I walked out that day and I have never been back. Not to any church in fact.
I realized soon after that, that praying in that way is in essence trying to change the perfect mind of the perfect God. And I didn't want to do that. I only wanted the perfect God to do His will inside of my perfect child. I needed to change my perspective about what that meant, how it looked, and everything in between. And when I did, it was transformational in my life. The bargaining for hers stopped and peace poured out of me, knowing that the world's definition of unhealthy and well were different than mine and I was ok with her healing happening in the arms of Jesus and not here.
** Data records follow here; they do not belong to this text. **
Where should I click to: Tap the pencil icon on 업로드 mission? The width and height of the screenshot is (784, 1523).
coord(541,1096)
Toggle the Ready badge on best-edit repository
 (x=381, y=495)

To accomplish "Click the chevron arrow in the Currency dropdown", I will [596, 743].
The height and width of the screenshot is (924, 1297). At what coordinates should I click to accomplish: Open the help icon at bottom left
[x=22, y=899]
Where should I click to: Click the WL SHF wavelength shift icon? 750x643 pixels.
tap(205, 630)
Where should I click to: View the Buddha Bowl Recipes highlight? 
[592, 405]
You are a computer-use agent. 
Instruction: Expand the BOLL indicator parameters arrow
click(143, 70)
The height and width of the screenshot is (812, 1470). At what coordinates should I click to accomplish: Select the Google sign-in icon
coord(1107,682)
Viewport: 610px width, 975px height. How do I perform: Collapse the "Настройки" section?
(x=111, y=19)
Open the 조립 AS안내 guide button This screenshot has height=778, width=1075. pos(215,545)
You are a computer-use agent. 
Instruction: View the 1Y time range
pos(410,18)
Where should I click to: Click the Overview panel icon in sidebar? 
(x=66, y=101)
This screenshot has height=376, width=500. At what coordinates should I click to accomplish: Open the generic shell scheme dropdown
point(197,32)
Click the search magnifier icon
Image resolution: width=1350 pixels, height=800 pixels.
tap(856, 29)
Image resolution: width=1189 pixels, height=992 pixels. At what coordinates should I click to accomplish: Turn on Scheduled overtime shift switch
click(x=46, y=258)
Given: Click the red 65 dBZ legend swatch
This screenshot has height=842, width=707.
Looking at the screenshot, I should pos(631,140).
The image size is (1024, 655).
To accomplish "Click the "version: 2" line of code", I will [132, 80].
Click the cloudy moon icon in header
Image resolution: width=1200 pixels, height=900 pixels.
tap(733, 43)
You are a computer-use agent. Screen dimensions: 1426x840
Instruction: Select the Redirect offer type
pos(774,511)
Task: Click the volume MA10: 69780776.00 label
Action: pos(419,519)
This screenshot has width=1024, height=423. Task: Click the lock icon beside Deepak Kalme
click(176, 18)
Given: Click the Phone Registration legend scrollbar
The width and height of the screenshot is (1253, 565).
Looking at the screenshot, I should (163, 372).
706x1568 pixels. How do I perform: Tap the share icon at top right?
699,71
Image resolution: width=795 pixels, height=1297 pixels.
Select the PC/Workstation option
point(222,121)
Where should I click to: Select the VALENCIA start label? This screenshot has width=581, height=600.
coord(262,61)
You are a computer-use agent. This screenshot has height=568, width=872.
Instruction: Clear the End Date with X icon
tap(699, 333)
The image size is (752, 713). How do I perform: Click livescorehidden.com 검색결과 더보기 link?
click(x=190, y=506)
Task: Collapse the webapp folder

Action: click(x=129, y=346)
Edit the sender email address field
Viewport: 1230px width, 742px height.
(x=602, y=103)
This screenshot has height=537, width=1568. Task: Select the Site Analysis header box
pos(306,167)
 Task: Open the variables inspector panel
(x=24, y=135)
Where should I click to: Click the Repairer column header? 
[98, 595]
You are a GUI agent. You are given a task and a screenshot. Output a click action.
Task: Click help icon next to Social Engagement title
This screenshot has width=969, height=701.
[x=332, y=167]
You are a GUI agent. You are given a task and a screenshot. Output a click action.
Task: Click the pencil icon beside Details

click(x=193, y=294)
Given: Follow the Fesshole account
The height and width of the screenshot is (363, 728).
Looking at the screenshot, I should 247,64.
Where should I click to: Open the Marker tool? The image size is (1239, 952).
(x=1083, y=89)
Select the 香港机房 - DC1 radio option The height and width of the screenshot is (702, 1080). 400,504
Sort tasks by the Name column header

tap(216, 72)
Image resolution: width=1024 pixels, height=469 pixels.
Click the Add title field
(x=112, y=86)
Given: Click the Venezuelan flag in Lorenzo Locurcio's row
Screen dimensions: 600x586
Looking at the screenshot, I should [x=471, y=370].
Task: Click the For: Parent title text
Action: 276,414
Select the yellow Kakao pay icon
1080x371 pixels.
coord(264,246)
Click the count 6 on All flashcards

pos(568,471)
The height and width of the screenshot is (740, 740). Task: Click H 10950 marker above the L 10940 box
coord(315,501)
Once again, I am not comparing my situation with Jeni's because they are not the same. My thoughts are everywhere and it's all jumbled and it feels very erratic and chaotic and unjust in my heart but I am going back into the place where God lives and digging deep into Him and into myself to really listen and be still and know that He is still here and He is still good.
So what I was getting at was, I am not asking you to pray for anything structurally or physically specific over my nephew. Though if you believe in that way or like to pray in that way, by all means, please do! Otherwise, please continue to pray for the doctors, nurses, surgeons and all staff that is seeing him. Please continue to pray for strength and endurance, peace and wisdom in Matt and Jeni. Please pray for peace. Total, incomprehensible peace.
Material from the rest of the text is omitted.